Abbreviations: cRGD, cyclic peptide arginine–glycine–aspartate–d-phenylalanine–valine; LPS, lipopolysaccharide; MFG-E8, milk fat globule EGF factor-8; MRS, MRS2578 compound; TNF-α, tumour necrosis factor-α; VNR, vitronectin receptor
Keywords: Neuroinflammation, Phagoptosis, Lactadherin, Vitronectin receptor, Neurodegeneration
Abstract
Tumour necrosis factor-α (TNF-α) is a pro-inflammatory cytokine, expressed in many brain pathologies and associated with neuronal loss. We show here that addition of TNF-α to neuronal–glial co-cultures increases microglial proliferation and phagocytosis, and results in neuronal loss that is prevented by eliminating microglia. Blocking microglial phagocytosis by inhibiting phagocytic vitronectin and P2Y6 receptors, or genetically removing opsonin MFG-E8, prevented TNF-α induced loss of live neurons. Thus TNF-α appears to induce neuronal loss via microglial activation and phagocytosis of neurons, causing neuronal death by phagoptosis.
1. Introduction
Tumour necrosis factor-α (TNF-α) is a pro-inflammatory cytokine, central to the regulation of inflammation in body and brain. In the healthy brain, it is expressed at very low levels by a variety of brain cells including neurons [29], but microglia (brain macrophages) and astrocytes, activated by pathogens or damage via pattern recognition receptors such as Toll-like receptors (TLRs), express and release high levels of TNF-α [18], [13], [33], [21]. Thus the damaged or diseased brain contains high levels of TNF-α, including during brain trauma, ischemia, and neurodegenerative conditions [8], [22]. TNF-α activates microglia and astrocytes via TNF receptors 1 (TNFR1) and 2 (TNFR2) [11], which activate the phagocyte NADPH oxidase (PHOX) [20], caspase-8 [2] and NF-κB [5], resulting in the expression of further pro-inflammatory and phagocytic genes that increase the ability of glia to deal with pathogens and damage [31]. However, high and sustained levels of TNF-α can lead to neuronal damage [10], and there is evidence that TNF-α contributes to a variety of brain pathologies, such as ischemic stroke, Alzheimer’s disease, Parkinson’s disease, and multiple sclerosis [8], [22]. The mechanisms by which TNF-α is damaging to neurons is unclear, but the inflammatory activation of glia may contribute.

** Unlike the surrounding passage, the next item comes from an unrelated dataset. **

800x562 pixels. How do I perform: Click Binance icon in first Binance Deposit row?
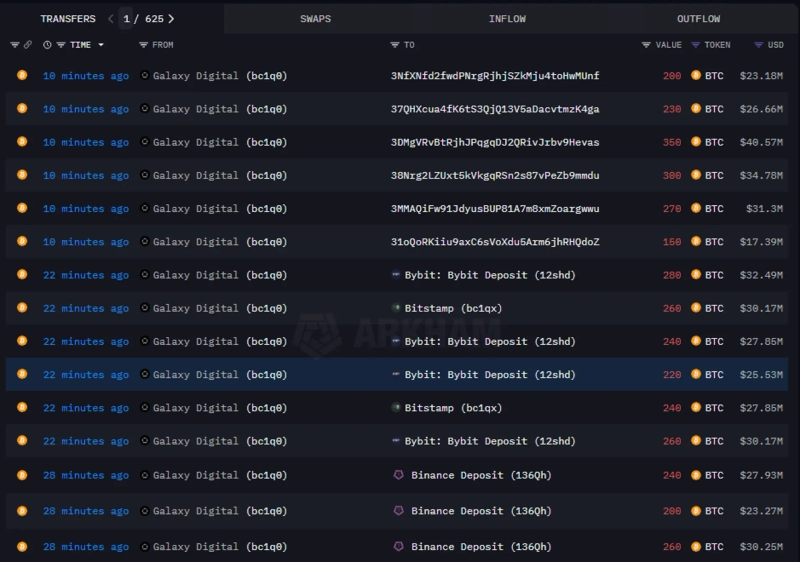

In culture, we have found that activation of microglial TLRs results in high levels of TNF-α production [13], [23], [15] and TNF-α in turn stimulates microglial proliferation [20]. We subsequently found that activation of microglia via TLR2 or TLR4 caused delayed neuronal loss via activating microglial phagocytosis of stressed-but-viable neurons [23]. Cell death caused by the cell being phagocytosed is called ‘phagoptosis’ with the defining characteristic that inhibition of phagocytosis or phagocytic signalling prevents death of the cell [6]. TLR activation of microglia causes: (i) release of oxidants from microglia that induce neurons to reversibly expose the ‘eat-me’ signal phosphatidylserine, (ii) release of the opsonin milk fat globule EGF factor-8 (MFG-E8) from microglia and astrocytes that binds exposed phosphatidylserine on neurons and activates their phagocytosis via the microglial vitronectin receptor (VNR), and (iii) activation of the phagocytic capacity of microglia via upregulation of Mer tyrosine kinase and other phagocytic proteins [23], [24], [7].

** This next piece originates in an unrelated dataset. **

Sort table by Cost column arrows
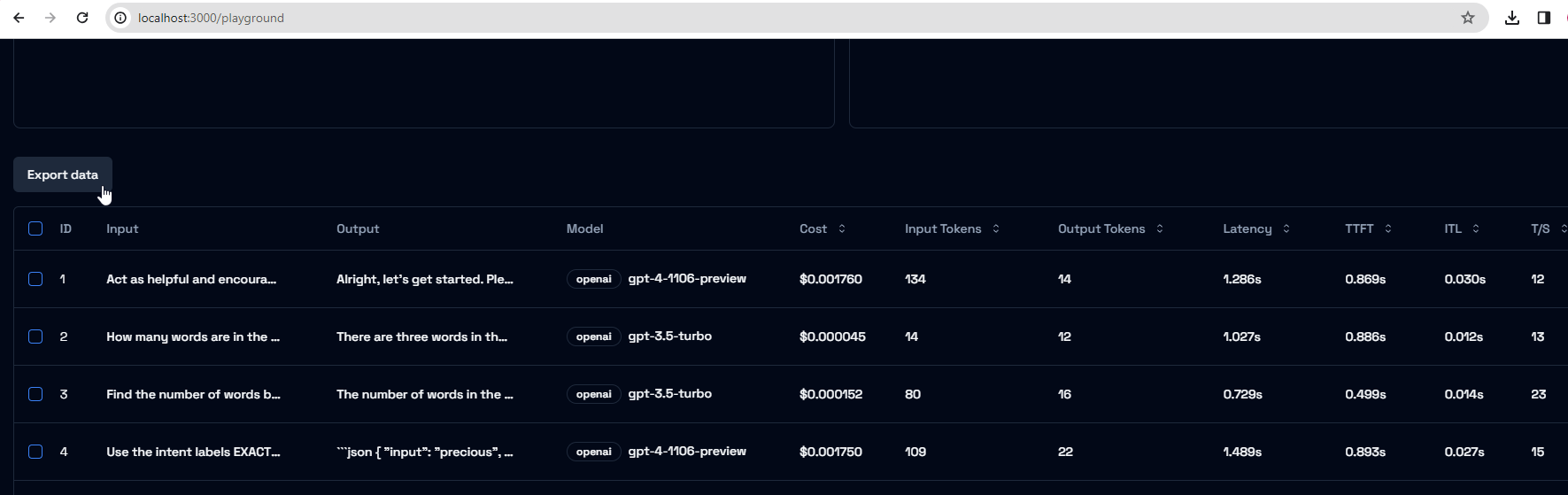 coord(841,228)
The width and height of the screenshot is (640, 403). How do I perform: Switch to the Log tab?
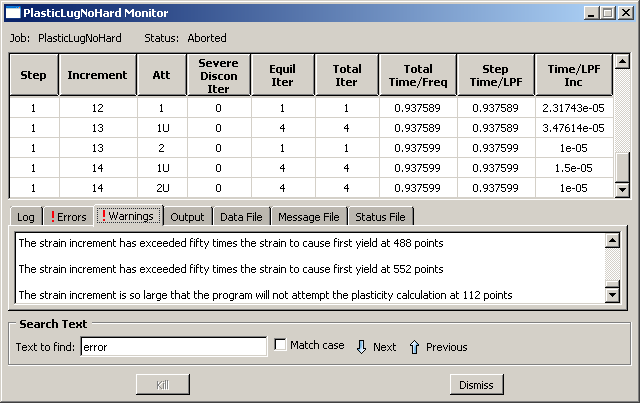(x=26, y=216)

As activation of microglia can cause both TNF-α production and neuronal phagoptosis, we tested here whether soluble, extracellular TNF-α was able and sufficient to induce microglia-dependent neuronal loss by phagoptosis.
2. Materials and methods
2.1. Reagents
Rat recombinant TNF-α (Sigma), lipopolysaccharide from Salmonella typhimurium (Sigma), Alexa Fluor 488 conjugate of isolectin B4 from Griffonia simplicifolia (Invitrogen), carboxylate-modified fluorescent microspheres (Invitrogen), cyclo(RGDfV) peptide (Bachem), recombinant MFG-E8 (R&D Systems), human soluble TNF receptor inhibitor/Fc chimera (GenScrip Corporation), and MRS2578 compound (Tocris). Cell culture reagents were from PAA. Other reagents were from Sigma.
2.2. Primary cell culture and treatment
All experiments were performed in accordance with the UK Animals (Scientific Procedures) Act (1986) and approved by the Cambridge University local ethical committee. Primary mixed neuronal/glial cultures from postnatal days 5–7 Wistar rat or Mfge8−/− mice [30] cerebella were prepared as described previously [16]. Cells were plated at a density of 5 × 105 cells/well on poly-l-lysine coated 24-well plates. Glial cultures and pure microglial cultures were prepared as described previously [3]. Microglia cells were depleted from the cultures with l-leucine methyl ester as described previously [23]. Cells were stimulated at 7–9 days in vitro with TNF-α (50 ng/ml) or LPS (100 ng/ml), and cyclo(RGDfV) peptide (50 μM), recombinant MFG-E8 (0.4 μg/ml) or soluble TNF receptor inhibitor (100 ng/ml) were added together with TNF-α, whereas MRS2578 compound (1 μM) was added every day. Cell densities after treatment were evaluated as described previously [27]. Neurons with regular soma shape and normal nuclear Hoechst 33342 staining were counted as alive, neurons with condensed chromatin were considered as apoptotic, whereas neurons staining with propidium iodide were defined as necrotic.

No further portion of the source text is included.